[[ PROVIDED DATA, beginning ]]
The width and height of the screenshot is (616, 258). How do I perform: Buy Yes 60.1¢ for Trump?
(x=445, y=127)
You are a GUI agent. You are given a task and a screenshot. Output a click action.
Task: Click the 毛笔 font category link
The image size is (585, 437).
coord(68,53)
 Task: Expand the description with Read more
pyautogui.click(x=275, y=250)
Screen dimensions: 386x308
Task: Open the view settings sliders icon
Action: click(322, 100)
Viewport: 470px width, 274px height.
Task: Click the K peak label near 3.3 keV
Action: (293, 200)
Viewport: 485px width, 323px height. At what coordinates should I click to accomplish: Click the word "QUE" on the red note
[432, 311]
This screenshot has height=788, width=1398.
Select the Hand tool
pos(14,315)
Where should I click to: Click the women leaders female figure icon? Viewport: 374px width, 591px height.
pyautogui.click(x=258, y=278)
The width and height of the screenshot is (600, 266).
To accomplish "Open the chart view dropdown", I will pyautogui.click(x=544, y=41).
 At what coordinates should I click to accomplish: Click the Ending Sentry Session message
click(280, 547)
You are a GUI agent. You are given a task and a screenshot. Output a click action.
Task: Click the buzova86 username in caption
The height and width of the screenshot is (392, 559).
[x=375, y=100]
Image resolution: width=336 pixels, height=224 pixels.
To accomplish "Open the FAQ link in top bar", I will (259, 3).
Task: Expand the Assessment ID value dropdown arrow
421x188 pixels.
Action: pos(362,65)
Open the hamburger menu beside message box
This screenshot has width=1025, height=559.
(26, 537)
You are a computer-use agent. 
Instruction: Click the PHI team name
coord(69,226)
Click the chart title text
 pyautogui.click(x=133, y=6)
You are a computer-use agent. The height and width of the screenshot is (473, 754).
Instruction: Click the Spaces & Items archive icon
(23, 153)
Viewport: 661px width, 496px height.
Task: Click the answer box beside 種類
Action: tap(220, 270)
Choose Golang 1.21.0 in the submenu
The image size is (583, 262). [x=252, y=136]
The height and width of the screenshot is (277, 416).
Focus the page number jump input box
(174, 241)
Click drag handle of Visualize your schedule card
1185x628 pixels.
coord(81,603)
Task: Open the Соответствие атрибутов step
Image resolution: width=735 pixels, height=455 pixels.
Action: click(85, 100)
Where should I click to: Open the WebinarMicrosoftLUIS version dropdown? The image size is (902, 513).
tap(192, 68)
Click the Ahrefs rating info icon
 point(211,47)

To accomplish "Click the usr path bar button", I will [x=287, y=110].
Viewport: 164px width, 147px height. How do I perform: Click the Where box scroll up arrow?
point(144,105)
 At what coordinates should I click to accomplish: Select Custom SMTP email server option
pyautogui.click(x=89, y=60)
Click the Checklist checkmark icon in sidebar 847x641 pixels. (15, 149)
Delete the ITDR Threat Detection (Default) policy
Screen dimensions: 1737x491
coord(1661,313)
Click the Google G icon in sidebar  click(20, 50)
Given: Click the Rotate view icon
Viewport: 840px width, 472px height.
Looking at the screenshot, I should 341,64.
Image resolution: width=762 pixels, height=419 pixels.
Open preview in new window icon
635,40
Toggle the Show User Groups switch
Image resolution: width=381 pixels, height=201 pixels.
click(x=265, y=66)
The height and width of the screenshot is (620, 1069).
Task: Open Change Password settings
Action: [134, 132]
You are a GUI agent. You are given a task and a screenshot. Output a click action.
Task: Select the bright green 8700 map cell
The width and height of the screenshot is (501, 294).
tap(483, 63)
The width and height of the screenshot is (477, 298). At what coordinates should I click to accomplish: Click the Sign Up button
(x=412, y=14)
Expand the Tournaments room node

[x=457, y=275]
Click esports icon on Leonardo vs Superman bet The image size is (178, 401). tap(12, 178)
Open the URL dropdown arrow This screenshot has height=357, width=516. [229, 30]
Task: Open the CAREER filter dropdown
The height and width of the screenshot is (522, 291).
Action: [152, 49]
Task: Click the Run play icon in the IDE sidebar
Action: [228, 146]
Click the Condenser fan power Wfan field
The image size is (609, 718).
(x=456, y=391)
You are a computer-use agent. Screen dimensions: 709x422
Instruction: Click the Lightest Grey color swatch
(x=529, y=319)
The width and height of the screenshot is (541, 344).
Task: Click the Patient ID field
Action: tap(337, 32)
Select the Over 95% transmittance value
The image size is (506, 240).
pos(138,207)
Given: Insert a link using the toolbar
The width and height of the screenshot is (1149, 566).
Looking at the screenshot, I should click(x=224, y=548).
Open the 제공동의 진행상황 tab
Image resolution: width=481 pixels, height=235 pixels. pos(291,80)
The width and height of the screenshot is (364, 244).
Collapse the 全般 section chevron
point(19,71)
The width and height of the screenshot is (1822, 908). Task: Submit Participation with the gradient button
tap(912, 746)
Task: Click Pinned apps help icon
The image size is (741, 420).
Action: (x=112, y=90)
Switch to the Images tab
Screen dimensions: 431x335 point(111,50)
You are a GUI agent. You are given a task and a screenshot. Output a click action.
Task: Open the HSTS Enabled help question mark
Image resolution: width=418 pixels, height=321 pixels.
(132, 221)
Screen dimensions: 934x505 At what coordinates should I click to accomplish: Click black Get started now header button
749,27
[[ PROVIDED DATA, end ]]
- _ASSIGNMENT_: Collect the complete line wherever the string "computer" appears in the records.

- _EXERCISE ANSWER_:
You are a computer-use agent. 
You are a computer-use agent. The height and width of the screenshot is (473, 754).
You are a computer-use agent. Screen dimensions: 709x422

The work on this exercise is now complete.